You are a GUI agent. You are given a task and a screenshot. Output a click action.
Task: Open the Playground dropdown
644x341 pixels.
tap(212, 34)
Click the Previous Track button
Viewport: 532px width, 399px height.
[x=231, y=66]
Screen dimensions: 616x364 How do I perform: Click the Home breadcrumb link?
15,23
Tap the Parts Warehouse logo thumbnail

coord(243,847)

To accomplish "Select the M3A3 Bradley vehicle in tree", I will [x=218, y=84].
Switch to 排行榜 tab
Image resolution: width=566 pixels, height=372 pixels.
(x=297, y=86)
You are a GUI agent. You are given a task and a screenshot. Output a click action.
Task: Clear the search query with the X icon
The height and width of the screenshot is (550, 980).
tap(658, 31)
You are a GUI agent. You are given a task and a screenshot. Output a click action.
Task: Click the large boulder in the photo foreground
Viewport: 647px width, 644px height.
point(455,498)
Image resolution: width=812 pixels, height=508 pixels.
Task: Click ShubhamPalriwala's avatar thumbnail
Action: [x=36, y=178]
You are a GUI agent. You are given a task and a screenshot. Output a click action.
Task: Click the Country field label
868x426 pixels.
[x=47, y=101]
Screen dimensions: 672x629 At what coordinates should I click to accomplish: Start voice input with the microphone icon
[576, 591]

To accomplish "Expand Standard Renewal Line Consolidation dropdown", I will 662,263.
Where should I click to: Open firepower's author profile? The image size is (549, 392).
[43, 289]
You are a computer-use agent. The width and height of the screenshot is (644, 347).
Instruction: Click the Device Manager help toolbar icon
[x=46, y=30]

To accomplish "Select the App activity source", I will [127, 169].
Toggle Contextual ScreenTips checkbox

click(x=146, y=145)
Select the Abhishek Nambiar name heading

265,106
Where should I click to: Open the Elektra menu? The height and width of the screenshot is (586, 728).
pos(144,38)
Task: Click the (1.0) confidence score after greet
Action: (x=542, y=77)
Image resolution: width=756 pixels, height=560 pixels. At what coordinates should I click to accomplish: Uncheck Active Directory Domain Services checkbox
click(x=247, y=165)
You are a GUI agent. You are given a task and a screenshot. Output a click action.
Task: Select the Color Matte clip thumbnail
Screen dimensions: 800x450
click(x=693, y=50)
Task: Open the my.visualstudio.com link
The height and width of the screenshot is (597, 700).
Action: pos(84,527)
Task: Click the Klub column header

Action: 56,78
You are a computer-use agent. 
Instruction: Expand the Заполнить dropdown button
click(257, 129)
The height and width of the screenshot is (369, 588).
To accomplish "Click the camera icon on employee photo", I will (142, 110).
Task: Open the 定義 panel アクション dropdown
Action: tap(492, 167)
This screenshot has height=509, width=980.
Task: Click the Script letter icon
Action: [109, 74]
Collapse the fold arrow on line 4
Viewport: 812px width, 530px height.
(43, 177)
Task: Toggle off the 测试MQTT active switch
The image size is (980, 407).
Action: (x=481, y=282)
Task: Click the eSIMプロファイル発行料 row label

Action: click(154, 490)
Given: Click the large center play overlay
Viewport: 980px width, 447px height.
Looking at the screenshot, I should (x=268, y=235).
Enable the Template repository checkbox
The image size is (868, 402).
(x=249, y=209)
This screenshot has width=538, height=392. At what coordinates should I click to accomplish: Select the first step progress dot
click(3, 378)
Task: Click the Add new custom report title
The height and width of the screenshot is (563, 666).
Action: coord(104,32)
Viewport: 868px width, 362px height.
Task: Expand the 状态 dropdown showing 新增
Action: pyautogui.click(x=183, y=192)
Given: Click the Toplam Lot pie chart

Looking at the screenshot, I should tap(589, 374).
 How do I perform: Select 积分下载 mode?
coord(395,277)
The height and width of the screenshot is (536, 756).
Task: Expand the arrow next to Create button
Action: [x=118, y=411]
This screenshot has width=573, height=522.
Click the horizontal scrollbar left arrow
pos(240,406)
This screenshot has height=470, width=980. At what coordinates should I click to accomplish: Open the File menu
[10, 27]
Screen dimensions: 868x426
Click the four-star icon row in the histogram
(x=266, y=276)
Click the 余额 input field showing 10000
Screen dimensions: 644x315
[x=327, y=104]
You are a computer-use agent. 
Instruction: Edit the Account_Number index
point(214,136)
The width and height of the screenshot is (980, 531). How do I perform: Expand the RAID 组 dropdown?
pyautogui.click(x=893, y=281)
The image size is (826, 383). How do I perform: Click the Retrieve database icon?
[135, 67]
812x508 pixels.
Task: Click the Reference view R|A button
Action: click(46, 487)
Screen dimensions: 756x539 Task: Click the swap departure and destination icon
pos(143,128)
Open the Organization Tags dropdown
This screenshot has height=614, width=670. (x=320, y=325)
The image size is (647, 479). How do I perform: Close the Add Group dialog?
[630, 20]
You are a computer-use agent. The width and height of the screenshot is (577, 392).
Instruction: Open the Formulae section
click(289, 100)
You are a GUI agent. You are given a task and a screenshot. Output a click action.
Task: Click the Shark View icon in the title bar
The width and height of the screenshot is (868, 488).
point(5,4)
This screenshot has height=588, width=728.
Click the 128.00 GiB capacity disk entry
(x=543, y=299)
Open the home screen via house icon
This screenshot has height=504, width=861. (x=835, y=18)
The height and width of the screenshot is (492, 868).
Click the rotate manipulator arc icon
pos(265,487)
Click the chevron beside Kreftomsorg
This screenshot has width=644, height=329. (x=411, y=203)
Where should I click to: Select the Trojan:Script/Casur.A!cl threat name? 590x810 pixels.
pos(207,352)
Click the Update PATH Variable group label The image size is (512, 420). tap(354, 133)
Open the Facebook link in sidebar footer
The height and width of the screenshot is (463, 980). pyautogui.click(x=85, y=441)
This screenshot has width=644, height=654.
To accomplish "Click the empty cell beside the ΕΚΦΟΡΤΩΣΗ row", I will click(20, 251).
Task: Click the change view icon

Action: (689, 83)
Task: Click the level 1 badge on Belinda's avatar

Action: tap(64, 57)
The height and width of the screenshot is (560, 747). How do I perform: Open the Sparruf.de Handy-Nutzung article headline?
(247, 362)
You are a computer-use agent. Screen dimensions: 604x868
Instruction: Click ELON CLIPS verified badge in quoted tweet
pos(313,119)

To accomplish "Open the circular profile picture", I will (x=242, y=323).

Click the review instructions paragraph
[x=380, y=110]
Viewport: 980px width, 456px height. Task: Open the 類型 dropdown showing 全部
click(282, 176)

Task statement: Copy out every line of the material above that contains the string "title".

Answer space:
Task: Click the Add new custom report title
Task: Click the Shark View icon in the title bar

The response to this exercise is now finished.